The Association for Machine Translation and Computational Linguistics was formed in the United States.


1964

The National Academy of Sciences forms the ALPAC committee to study machine translation.


1970

The French Textile Institute uses machine translation to translate abstracts from and into French, English, German, and Spanish.


1984-1989

Trados launched, and was the first company to develop and market translation memory technology for commercial use.


1996

Machine translation goes online with the company Systran offering free translations of small texts. At this time, machine translation would translate each word individually, and not look at the meaning and context of the sentence. As a result, the translated material may be clunky and rudimentary.


Early 2000s

The world’s leading technology companies start investing in machine translation research. This includes Google, Facebook and Microsoft.


2006

Google Translate was launched. A year later the program began offering automatic translations for the Polish language. Despite the low quality of the translations, Google Translate became so popular that it started to force its commercial counterparts out of the industry.


2014

Researchers started to propose machine translation systems based on neural networks. Instead of basing automatic translations on statistics and data, neural translation is modeled on the way the human brain functions. The Google Neural Machine Translation (NMT) system translates whole sentences instead of individual words or phrases. The tool uses an encoder to break down sentences, interpret and extract meaning, and match up the words with the most relevant equivalent in the target language.

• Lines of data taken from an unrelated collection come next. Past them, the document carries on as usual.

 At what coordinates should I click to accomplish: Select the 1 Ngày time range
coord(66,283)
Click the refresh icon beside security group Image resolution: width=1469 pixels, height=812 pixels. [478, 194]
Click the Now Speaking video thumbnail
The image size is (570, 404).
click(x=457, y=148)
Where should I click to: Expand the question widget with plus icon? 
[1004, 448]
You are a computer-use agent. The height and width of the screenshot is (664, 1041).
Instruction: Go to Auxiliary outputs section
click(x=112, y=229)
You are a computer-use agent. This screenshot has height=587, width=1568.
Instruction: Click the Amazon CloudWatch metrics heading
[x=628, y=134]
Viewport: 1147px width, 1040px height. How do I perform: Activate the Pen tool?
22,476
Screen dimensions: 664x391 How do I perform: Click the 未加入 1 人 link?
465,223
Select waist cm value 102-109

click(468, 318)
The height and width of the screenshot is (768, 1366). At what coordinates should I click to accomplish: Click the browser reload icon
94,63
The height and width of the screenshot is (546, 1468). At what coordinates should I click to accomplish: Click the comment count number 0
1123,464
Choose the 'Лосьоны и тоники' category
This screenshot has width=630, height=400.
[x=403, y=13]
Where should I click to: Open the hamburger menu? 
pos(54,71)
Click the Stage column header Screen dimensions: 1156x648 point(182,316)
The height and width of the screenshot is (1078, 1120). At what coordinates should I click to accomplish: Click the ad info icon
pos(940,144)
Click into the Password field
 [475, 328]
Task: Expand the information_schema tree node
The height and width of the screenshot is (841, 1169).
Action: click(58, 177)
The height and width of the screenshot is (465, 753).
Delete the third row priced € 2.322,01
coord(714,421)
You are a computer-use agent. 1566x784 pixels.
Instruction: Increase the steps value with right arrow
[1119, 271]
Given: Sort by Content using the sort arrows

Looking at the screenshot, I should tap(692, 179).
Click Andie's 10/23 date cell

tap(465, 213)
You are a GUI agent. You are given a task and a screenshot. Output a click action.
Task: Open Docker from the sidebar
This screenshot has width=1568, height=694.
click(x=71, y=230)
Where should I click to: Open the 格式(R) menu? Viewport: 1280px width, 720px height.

This method results in more accurate translations, compared to previous tools.


2020

Facebook announced that its machine translation system was getting smarter and is exceeding their expectations. Their translation system was able to teach itself how to translate between language pairs other than the ones programmed in their system. Facebook announced its NMT was the first multilingual machine translation model that can translate between any pair of 100 languages without relying on English data.


This discovery has been groundbreaking and opens up the potential for new machine translation research in the modern age.


While the evolution of machine translation has been incredible, there is still a need for human linguists during the translation and localization process. Proper human translation and localization completes what a machine can’t- and that’s adapting material to the culture and language of a region.